[Collected data]
Content starts
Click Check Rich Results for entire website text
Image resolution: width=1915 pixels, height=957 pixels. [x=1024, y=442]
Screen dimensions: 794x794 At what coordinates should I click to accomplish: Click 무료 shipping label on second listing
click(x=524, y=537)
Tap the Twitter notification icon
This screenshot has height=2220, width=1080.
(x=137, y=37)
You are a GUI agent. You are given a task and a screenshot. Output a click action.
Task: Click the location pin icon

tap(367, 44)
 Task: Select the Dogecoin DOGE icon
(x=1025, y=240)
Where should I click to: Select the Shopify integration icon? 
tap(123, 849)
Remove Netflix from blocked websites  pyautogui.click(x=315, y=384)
Content ends
### WHAT NEEDS TO BE DONE
Return, exactly as written, only those lines that run from the one with "Task: Click the location pin icon" to the last line of the data, both of those lines included.

### EXERCISE OUTPUT
Task: Click the location pin icon

tap(367, 44)
 Task: Select the Dogecoin DOGE icon
(x=1025, y=240)
Where should I click to: Select the Shopify integration icon? 
tap(123, 849)
Remove Netflix from blocked websites  pyautogui.click(x=315, y=384)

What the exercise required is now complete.